The idea that one who produces a thing has a lien upon it for the value of his labor expended thereon in bringing it into existence now pervades the law everywhere, and in most instances has been made the subject of statutory enactment, and so it is that the law provides that where an attorney saves a property to his client, he has a lien upon it for his services. Whether his services have or have not been rendered by authority of law in any case is a subject of inquiry, and ought to be determined on principles of equity when the law falls short in its provisions.

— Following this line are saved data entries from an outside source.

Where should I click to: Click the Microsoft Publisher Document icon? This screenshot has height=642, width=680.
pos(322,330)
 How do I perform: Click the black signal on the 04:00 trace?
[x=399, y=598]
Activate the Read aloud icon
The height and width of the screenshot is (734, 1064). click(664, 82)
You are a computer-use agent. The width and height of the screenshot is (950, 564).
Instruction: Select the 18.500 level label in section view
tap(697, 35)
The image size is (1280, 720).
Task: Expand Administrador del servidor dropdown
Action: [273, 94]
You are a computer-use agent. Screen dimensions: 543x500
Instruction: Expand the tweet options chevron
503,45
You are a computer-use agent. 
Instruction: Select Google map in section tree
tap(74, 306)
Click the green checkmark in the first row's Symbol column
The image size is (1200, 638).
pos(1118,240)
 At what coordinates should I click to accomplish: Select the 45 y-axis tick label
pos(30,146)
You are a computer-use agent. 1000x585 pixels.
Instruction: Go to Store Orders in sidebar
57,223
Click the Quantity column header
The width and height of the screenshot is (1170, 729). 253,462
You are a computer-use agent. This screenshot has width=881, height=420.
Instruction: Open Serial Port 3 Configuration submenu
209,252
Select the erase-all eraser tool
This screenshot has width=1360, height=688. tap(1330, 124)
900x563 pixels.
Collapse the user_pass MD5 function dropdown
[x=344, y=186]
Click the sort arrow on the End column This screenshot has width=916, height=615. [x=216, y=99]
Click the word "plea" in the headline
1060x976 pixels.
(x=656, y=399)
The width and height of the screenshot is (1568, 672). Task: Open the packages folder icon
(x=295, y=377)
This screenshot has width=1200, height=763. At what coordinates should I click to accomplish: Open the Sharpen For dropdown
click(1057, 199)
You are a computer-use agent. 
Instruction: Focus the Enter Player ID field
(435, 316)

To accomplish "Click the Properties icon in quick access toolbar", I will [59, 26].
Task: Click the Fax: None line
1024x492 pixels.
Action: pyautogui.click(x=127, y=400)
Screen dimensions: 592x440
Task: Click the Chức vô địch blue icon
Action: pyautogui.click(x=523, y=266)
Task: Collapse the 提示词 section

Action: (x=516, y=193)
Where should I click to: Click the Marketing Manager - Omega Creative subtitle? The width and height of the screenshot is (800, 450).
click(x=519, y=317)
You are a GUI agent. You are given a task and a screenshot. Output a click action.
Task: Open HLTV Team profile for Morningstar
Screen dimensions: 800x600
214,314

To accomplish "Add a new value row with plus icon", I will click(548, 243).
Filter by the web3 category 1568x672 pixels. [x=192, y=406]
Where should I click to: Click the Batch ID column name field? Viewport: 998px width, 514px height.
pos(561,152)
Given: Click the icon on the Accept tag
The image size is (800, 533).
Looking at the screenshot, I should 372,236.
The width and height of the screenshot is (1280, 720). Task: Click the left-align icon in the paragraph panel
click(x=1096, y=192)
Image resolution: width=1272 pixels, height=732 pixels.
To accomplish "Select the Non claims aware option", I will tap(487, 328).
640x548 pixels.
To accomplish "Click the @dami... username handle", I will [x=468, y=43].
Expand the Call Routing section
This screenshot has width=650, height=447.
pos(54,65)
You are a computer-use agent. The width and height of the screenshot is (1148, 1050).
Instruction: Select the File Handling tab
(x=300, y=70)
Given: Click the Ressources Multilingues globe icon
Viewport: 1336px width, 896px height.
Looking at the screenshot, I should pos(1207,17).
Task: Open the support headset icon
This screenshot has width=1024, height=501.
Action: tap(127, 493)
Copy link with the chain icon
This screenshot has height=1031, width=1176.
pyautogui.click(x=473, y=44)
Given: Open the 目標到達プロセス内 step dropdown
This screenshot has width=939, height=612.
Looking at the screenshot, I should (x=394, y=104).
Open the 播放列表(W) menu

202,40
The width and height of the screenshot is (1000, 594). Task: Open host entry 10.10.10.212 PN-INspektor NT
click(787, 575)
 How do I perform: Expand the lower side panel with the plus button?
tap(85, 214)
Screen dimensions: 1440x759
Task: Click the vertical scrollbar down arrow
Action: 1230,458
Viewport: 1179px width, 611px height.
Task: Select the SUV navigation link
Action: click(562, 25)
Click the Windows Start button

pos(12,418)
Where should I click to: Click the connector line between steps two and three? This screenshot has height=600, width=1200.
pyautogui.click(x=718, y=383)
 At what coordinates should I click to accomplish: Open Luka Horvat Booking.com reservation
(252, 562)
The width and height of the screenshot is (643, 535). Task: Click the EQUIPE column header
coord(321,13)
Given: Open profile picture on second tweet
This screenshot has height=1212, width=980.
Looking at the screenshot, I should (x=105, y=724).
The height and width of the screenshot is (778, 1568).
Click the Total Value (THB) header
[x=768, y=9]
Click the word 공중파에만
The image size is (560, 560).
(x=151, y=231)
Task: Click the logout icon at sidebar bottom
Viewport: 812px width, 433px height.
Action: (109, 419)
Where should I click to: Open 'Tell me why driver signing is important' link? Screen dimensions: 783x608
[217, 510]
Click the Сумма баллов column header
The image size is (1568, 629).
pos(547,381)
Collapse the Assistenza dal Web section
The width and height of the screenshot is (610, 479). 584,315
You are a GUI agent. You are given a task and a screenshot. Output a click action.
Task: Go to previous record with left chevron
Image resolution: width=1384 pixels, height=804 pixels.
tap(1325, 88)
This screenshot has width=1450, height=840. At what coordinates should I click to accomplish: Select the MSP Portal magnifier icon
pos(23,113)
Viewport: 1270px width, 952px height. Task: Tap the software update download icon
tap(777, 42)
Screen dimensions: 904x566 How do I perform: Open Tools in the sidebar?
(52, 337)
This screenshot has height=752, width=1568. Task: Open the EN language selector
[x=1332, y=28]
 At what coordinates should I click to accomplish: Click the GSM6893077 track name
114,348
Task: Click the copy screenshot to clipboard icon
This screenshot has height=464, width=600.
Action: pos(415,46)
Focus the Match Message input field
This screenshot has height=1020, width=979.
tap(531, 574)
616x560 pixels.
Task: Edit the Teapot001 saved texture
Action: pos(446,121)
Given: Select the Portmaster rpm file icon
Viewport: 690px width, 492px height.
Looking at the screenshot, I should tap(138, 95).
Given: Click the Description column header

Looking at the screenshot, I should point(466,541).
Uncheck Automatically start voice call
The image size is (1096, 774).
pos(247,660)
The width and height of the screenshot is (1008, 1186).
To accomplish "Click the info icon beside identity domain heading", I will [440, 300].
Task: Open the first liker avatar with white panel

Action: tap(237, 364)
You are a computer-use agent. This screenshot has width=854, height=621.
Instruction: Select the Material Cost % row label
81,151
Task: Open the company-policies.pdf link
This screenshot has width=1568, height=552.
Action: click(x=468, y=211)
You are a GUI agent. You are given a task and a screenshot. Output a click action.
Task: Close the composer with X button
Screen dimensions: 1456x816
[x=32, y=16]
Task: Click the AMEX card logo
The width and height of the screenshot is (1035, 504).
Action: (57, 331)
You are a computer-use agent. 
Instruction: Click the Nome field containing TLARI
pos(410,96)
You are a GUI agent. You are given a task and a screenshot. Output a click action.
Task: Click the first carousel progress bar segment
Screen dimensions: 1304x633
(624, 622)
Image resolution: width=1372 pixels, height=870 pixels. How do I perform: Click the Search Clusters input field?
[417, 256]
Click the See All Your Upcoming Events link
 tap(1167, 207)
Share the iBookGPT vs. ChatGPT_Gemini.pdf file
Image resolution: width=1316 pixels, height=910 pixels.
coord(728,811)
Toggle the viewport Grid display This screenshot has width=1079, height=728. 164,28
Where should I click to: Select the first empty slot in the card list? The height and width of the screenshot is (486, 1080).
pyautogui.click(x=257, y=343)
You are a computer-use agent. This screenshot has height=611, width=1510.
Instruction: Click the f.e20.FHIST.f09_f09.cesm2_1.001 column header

The result of the decision of the court in this ease is that, on the cause being remanded, the controversy will be renewed by a complaint in which the insolvency of the administrator will be alleged and shown, if such be the fact; in which case the claimant will succeed in his suit. If, however, the administrator is not insolvent, he will be made to pay the judgment already against him; and he will immediately seek indemnity out of the assets in his hands, and, áccording to the rule, the probate court will afford him the relief out of the general assets. In other words, the estate will pay the amount at last, unless plaintiff is estopped by some act of his own before the matter has been carried that far. The question then is, why this circumlocution? Why this useless and expensive procedure, when the same end might be answered by a simple decree to the effect that, as the complainant has saved so much to the estate, and his demand for services in that behalf is reasonable, that much of the fund will be paid over to him without further trouble and delay. I think such should be the decree in this case.